Petty. Arthur wouldn't say it, but he found Salem's insistence on settling this debt to be more childish than Cinder's current predicament. It was galling to imagine someone so old, so experienced, acting so immaturely.
"Well, there might be an opening for us," he said. "Cinder's remaining little minion, the girl with the illusion Semblance, has been taken in by Atlas. It wouldn't be difficult for me to spring her out if you wish it. I'm sure she would long to have Cinder back."
"Would she work with me?"
"Oh, I doubt she'd be loyal to us." For all that Cinder had done wrong, instilling slavish loyalty in the girl had been a masterful move. Love was always more motivating than fear. "But we don't need her to. The girl can create a distraction that Beacon will have to respond to, and that will buy us time to act. And if she should succeed in reaching Cinder, she might be able to bombard her with illusions showing Cinder who she truly is – or was. They might serve to jog her memory and bring her back."

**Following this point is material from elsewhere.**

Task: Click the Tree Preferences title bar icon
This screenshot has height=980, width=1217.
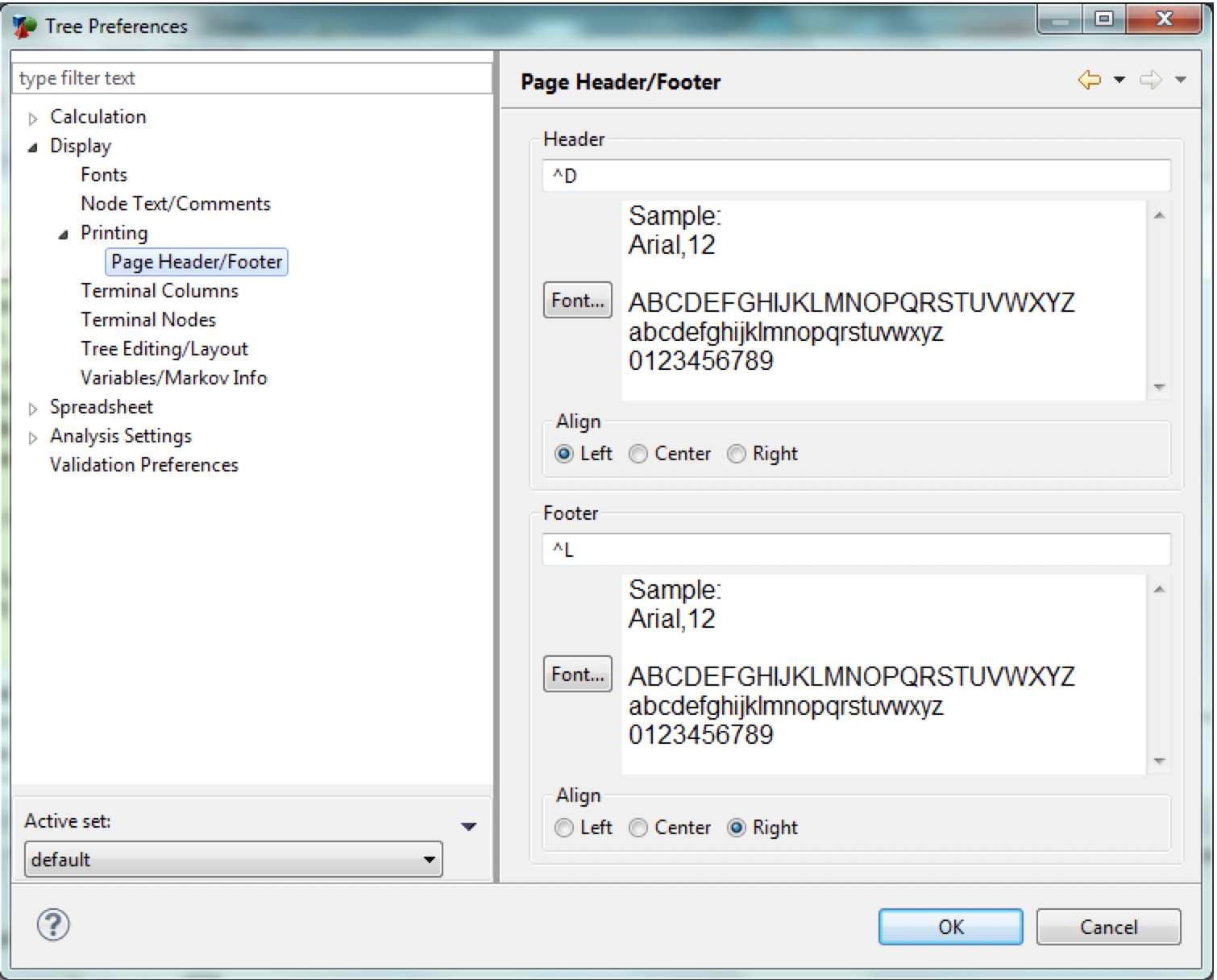Action: click(x=24, y=27)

"And then I can see the horror in her eyes as I descend on her and she knows every mistake she has made..."
"Yes. Of course."
Had Salem already forgotten about the boy? About Ozpin? Arthur didn't think so, but she was too angry to focus. Again, it was petty. Pathetic, even. It had been equally foolish how Cinder simply trusted the boy in her mind. Of course he would use his Semblance to strike at her. Arthur couldn't even fault the lad, since it was self-defence at its finest. Though he'd have killed Cinder rather than turn her. A useful ally she may have been, but her loyalties had proven flexible before and would be flexible again in the future.
"If you wish to exact vengeance on Cinder and put Ozpin down, I can extract the boy," Arthur suggested. "It's a task more fitting of my skillset, and I'm hardly going to fall asleep near him and let him harm me."

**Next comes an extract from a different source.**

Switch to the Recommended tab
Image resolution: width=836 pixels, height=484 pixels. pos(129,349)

"And you're not tempted to take his power for your own, Arthur?"
He laughed. "Tempted after seeing what he did to Cinder? No thank you. I'm rather proud of my mind and intellect. Arrogantly so, as you have put it before. I wouldn't dare risk him taking it away from me."
Not so recklessly anyway. No matter how loyal the boy pretended to be, it might always be an act. The only way to be sure was to remove his capacity for free thinking. Arthur already had ideas. Merlot's old research into controlling Grimm might prove useful, and there was always the possibility of a little neurological surgery to remove some of the boy's higher thinking patterns.
Lobotomy was a sham of a practice and nonsense at best, but only if the aim was to heal or fix someone's problems. If the goal was to reduce someone to a broken and malleable state and lessen their quality of life, then it was far more applicable. He wouldn't need the boy capable of reasoning or even feeding himself; he just needed him capable of falling asleep and doing as he was told.
But, for now, he could play along. Cinder hadn't been wrong to cut away from Salem. No, her mistake had been in the timing. Thoughts of betrayal should come when there were less distractions, and when it didn't mean entering a three-way-battle between them, Salem and Ozpin.
"Leave it to me, ma'am. I'll have the boy tranquilised and stolen away. But we had best see to freeing Cinder's little accomplice first. Would it be possible to have a distraction aimed toward Atlas' flagship? Getting her out her cell will be easy; getting her off there if every soldier on board is ready and alert is a little beyond my capabilities."
"At least you know them, Arthur. That makes you more valuable than Cinder ever was. You shall have your distraction. Give me a time and I shall ensure Atlas has plenty to worry about."